The Escrow Agent has engaged Shipman & Goodwin LLP to represent it in this matter. Escrow Agent's reasonable Counsel fees and disbursements will be billed at cost directly by Shipman & Goodwin LLP.

## **Payment Upon Execution of this Agreement**:

The Acceptance Fee and the Administration Fee are due upon closing of the transaction without further invoice from the Escrow Agent to the responsible party. Wiring instructions for such payment are as set forth in Section 15. To the extent that fees are included in the incoming wire(s) of the escrow amounts and deposited in the Escrow Funds, the Escrow Agent is hereby authorized to debit such fees from the Escrow Funds.

#### **SCHEDULE B-1**

The following person is a HK USA Representative authorized to execute documents and direct Escrow Agent as to all matters under this Escrow Agreement, including fund transfers, address changes and contact information changes, on HK USA's behalf (only one signature required):

Stephen M. Kindseth Name Specimen signature

(203) 394-1270

Telephone No.

#### **SCHEDULE B-2**

The following person is the Committee Representative authorized to execute documents and direct Escrow Agent as to all matters under this Escrow Agreement, including fund transfers, address changes and contact information changes, on Committee's behalf (only one signature required):

Jonathan A. Kaplan

Name Specimen signature

(860) 604-9978 Telephone No.

#### **SCHEDULE C**

### **U.S. BANK NATIONAL ASSOCIATION Investment Authorization Form**

#### **U.S. BANK MONEY MARKET DEPOSIT ACCOUNT**

#### **Description and Terms**

The U.S. Bank Money Market Deposit Account is a U.S. Bank National Association ("U.S. Bank") interest-bearing money market deposit account designed to meet the needs of U.S. Bank's Corporate Trust Escrow Group and other Corporate Trust customers of U.S. Bank. Selection of this investment includes authorization to place funds on deposit and invest with U.S. Bank.

U.S. Bank uses the daily balance method to calculate interest on this account (actual/365 or 366). This method applies a daily periodic rate to the principal balance in the account each day. Interest is accrued daily and credited monthly to the account. Interest rates are determined at U.S. Bank's discretion, and may be tiered by customer deposit amount.

The owner of the account is U.S. Bank as agent for its Corporate Trust customers. U.S. Bank's Corporate Trust Escrow Group performs all account deposits and withdrawals. Deposit accounts are FDIC insured per depositor, as determined under FDIC Regulations, up to applicable FDIC limits.
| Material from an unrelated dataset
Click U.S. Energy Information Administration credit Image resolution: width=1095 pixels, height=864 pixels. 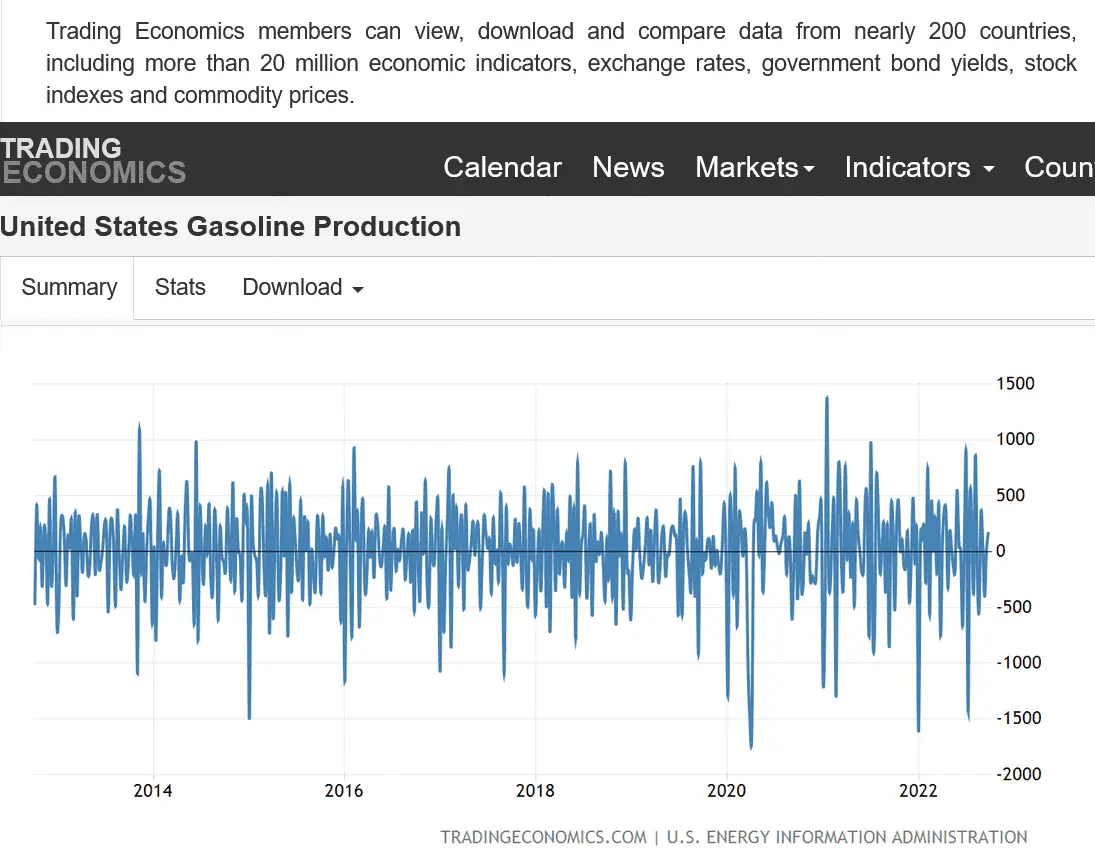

U.S. BANK IS NOT REQUIRED TO REGISTER AS A MUNICIPAL ADVISOR WITH THE SECURITIES AND EXCHANGE COMMISSION FOR PURPOSES OF COMPLYING WITH THE DODD-FRANK WALL STREET REFORM & CONSUMER PROTECTION ACT. INVESTMENT ADVICE, IF NEEDED, SHOULD BE OBTAINED FROM YOUR FINANCIAL ADVISOR.

#### **Automatic Authorization**

In the absence of specific written direction to the contrary, U.S. Bank is hereby directed to invest and reinvest proceeds and other available moneys in the U.S. Bank Money Market Deposit Account. The customer(s) confirm that the U.S. Bank Money Market Deposit Account is a permitted investment under the operative documents and this authorization is the permanent direction for investment of the moneys until notified in writing of alternate instructions.